What to produce:
The required output is the line with "Viewport: 648px width, 396px" through the final line of the entries, each one exactly as it stands.

====== Given records

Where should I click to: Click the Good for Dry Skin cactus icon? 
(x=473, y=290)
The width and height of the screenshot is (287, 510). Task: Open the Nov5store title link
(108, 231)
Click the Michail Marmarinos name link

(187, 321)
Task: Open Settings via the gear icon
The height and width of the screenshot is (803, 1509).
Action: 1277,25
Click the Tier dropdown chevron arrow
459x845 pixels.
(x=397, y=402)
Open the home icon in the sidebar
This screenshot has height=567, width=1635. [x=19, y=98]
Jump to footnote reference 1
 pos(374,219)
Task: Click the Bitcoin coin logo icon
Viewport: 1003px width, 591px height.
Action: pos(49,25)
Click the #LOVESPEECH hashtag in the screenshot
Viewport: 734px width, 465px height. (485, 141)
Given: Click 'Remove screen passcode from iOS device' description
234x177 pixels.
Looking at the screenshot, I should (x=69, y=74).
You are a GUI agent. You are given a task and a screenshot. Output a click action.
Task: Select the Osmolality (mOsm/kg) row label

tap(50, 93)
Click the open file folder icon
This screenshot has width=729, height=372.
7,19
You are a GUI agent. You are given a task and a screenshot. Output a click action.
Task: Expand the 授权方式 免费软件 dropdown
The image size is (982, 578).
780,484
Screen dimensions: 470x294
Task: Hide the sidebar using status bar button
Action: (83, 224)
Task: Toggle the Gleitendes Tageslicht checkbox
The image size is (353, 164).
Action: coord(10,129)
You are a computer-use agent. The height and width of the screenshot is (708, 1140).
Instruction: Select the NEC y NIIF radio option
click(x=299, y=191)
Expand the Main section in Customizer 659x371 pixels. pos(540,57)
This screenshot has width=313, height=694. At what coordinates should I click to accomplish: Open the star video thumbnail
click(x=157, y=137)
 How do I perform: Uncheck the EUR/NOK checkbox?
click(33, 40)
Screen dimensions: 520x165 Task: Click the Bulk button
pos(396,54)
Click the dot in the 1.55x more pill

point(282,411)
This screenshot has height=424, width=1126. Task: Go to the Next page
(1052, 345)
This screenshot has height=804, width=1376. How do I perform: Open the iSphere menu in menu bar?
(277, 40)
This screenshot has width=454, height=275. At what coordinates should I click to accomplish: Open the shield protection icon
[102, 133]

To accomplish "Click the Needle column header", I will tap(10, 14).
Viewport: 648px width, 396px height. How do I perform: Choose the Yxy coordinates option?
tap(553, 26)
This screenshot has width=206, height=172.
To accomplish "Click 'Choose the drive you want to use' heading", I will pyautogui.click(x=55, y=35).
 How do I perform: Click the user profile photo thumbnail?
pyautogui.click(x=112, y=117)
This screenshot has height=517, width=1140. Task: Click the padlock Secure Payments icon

============

Output below:
Viewport: 648px width, 396px height. How do I perform: Choose the Yxy coordinates option?
tap(553, 26)
This screenshot has width=206, height=172.
To accomplish "Click 'Choose the drive you want to use' heading", I will pyautogui.click(x=55, y=35).
 How do I perform: Click the user profile photo thumbnail?
pyautogui.click(x=112, y=117)
This screenshot has height=517, width=1140. Task: Click the padlock Secure Payments icon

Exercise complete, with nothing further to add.